Teflon’s Sticky Side: By Paul McRandle

Photo: Egg frying in non-stick panPhoto courtesy Shutterstock Images

 

When heated to between 680 and 930 degrees Fahrenheit—scorching heat—the fluoropolymers used in chemical non-stick finishes degrade into several undesirable substances, including trifluoroacetate (TFA), a substance highly toxic to plants.

Other problematic chemicals which have been found in almost all blood samples taken by the Red Cross include perfluorinated acids, including perfluorooctanic acid (PFOA), used in Teflon and Gore-Tex and formerly released from Scotchgard. PFOA was found in the umbilical cord blood of 99 percent of 300 babies born at Johns Hopkins Hospital in 2004. Researchers at the John Hopkins Bloomberg School of Health are now determining if the chemical has harmed the infants by altering their hormone levels. The source of PFOA’s widespread diffusion into the blood of infants, adults and the environment appears to be both industrial emissions and the use of now-discontinued Scotchgard stain-resistant products.

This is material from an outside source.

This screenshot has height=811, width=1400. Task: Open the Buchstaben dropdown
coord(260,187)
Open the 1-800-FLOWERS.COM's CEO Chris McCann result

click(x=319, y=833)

An independent scientific review panel advising the Environmental Protection Agency (EPA) recently announced that PFOA should be considered a “likely” carcinogen. And in a voluntary agreement with the EPA, eight major manufacturers have agreed to eliminate 95 percent of PFOA emissions by 2010, though they will continue to use the chemical in making non-stick finishes. In high doses, at least one perfluorinated acid, perfluorooctane sulfonate (PFOS) was found to be fatal to rats, leading the EPA and 3M, Scotchgard’s maker, to phase it out. Last but not least, the manufacturer warns that overheated chemical non-stick finishes can release fumes that can be fatal to birds, and a 2001 study published in Nature found that overheated chemical non-stick pans released greenhouse gas chlorofluorocarbons (CFCs). The nonprofit Environmental Working Group notes that at 680°F, Teflon gives off six toxic gases including two carcinogens.

Recent research indicates that microwave popcorn may be another source of PFOA in our bodies, according to a study conducted by the Food and Drug Administration (FDA) and published in the October 2005 Food Additives & Contaminants. Some paper food wrappers include fluorotelomer coatings to repel grease with the highest amounts of these coatings contained in microwave popcorn bags. The FDA found that significant amounts of fluorotelomers migrate from the bags to the oil in microwave popcorn. Unfortunately, once in the body these chemicals may be metabolized to form PFOA. Though the amounts from any single popcorn bag are small, because PFOA remains in the body for years, levels can build up over time.